Wednesday, October 27, 2010

The Heuristics

·         Searching is an important aspect of AI, as so many problems are viewed as searching problems.
·         In one line searching is nothing but reaching the goal state from initial state using some algorithms.
·         Actually goal state is always associated with a function which returns true if the state, passed as argument, is a goal state. Please note that we don’t used “the goal state”, and its need not be as it is not unique. Because there are problems where we have more than one goal states.
·         A search algorithm is complete if it finds one of the goal states of for the given problem.
·         A search algorithm is optimal if it finds the goal state (or path to goal state) with less cost. Cost is some mathematical scale to find the pay to move from one state to another. Cost is uniform or it need not be uniform for some problems.
·         The algorithms are generally classified into 2 types – blindfold (uninformed) search algorithms and heuristic (informed) search algorithms. The first category of problems are generic algorithms which can be applied to any of problems, but computationally very bad as they don’t have any idea about the problem for which they are applied but the latter ones are embedded with the knowledge about the problem to significantly speed up the searching process.
·         The best examples of blindfold search algorithms are DFS (Depth first search), BFS (Breadth first search) and UCS (Uniform-cost search).
·         The blindfold search algorithms are provided with nothing except node, edges and costs of the state space tree of the problem.
·         DFS is complete but it is not an optimal search algorithm but BFS is complete under some assumptions and it is optimal, Of course.
·         All above mentioned algorithms are blind, i.e., they don’t have any idea about the correct direction to solution(s) of the given problem.
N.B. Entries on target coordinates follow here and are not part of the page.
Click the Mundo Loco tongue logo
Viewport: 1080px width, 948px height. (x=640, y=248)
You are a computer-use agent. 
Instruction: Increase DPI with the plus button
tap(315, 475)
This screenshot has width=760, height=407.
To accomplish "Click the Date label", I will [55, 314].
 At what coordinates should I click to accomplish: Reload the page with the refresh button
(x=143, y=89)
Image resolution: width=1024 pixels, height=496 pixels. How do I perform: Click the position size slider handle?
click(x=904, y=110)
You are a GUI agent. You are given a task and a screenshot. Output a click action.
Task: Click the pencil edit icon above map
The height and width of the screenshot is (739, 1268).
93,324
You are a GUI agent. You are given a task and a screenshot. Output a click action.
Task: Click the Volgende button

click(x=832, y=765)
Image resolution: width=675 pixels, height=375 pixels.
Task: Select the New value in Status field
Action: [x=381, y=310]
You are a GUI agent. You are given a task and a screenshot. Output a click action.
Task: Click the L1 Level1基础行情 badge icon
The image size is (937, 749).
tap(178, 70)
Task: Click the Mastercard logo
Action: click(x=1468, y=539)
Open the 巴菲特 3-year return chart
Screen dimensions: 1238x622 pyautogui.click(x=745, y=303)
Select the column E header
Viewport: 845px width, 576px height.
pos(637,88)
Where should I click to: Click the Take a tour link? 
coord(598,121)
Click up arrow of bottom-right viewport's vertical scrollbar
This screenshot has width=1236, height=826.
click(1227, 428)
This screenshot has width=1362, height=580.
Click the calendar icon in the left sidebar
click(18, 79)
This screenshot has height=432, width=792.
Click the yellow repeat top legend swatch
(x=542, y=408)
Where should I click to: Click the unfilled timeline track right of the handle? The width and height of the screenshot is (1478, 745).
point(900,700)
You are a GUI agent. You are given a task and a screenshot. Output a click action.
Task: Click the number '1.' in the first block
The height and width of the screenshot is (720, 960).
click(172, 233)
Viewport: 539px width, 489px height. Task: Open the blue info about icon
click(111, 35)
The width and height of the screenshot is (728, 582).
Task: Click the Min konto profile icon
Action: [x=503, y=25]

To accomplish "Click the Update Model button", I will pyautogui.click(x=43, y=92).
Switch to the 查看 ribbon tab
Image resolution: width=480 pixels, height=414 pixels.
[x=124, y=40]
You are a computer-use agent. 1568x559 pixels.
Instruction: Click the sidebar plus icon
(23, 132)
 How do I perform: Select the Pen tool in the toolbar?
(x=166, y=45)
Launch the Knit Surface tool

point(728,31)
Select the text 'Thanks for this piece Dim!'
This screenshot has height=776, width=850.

They blindly stumble around the current state until it reaches the goal state.  
·         One way of providing this missed information is by the concept of Heuristic function.
·         Before proceeding let’s see one simple problem of finding the largest number among an integer array, say 14, 25, 39, 54, 66, 19. Of course answer is 66, but here we got some simple and important questions! What makes us to say 66 is the largest number in this array? What is special with 66 to say it is greater than all other numbers? In other words what is the scale that we used to find out 66? The answers for these questions are trivial, Of course, but we need understand them correctly. Here we used the face value of each number as the scale.
·         Even this is simple we need to see from the machine point of view. Machine needs some tool or scale or at least a measurement to take decision. In other words we need a mathematical model, Of course. The mathematical model can be well organized model or its just simple function. Informally the well organized model means, a mathematical model with heavy knowledge base, highly skilled algorithms etc… A simple function is mapping of current state of the problem to some mathematical quantity which says, how much far or near to the goal of the problem.
·         Heuristics is a mathematical model, which may or may not use the well organized model, of latter kind to estimate the cost from any state to goal state.
·         In more formal (literally) way, heuristic is a function h: S -> R+, which maps each member of set S to a positive real number (which is nothing but cost). h is not one-to-one because, cost for two state can be same and it is an on-to function, Of course. At the beginning of this definition we mentioned as literally formal because, in this definition we didn’t specify that the destination should be a goal state. Whatever heuristic acts as tool that what machine needs, for searching problems.
·         After this, next question comes to our mind is what should be a heuristic function? In other words how to implement this heuristic function? Below are some characteristics of heuristic functions.
·         The function should maps to a positive real number or to some measurable mean.
·         The input should include the one of the state from the set S of problem.
·         The heuristic can be an abstraction of domain knowledge of the solving problem.
·         It should be transparent to the external world.
·         In some cases we can just estimate the cost so it can also called as estimator for machine to reach the one of the goal state of the problem.
ontd...

Saturday, October 16, 2010

Classification in Data Mining

                                                Classifier Tutorial….
·        
·        
·        
·       Classification, which is the task of assigning objects to one of several predefined categories.
·       Classifier technique is method/model to do the classification.
·       The input for this model is a set of attributes and the output is label of a class (category).
·       The input data for a classification task is a collection of records. Each record is characterized by a tuple (x, y), where x is the attribute set and y is a special attribute, designated as the class label (also known as category attribute or target attribute).
·         The attributes in x can be both continuous and discrete attributes, but the target attribute must be a discrete attribute. This is a key characteristic that distinguishes classification from regression, a predictive modeling task in which y is continuous attribute.
·          Definition of Classification: Classification is the task of learning a target function f that maps each set x to one of the predefined class labels y.
·       Target function is also known as Classification model.
·       Classification model can be used in Descriptive Modeling, the task of listing out the attributes of set x for a specific value of y, and in Predictive Modeling, the task of predicting the value of target attribute for unknown records (Records with missing target attribute).
·       Classification techniques are most suited for predicting or describing data sets with binary or nominal categories. This technique is not well suited for ordinal, which does not consider the implicit order among the categories, and relationship among categories.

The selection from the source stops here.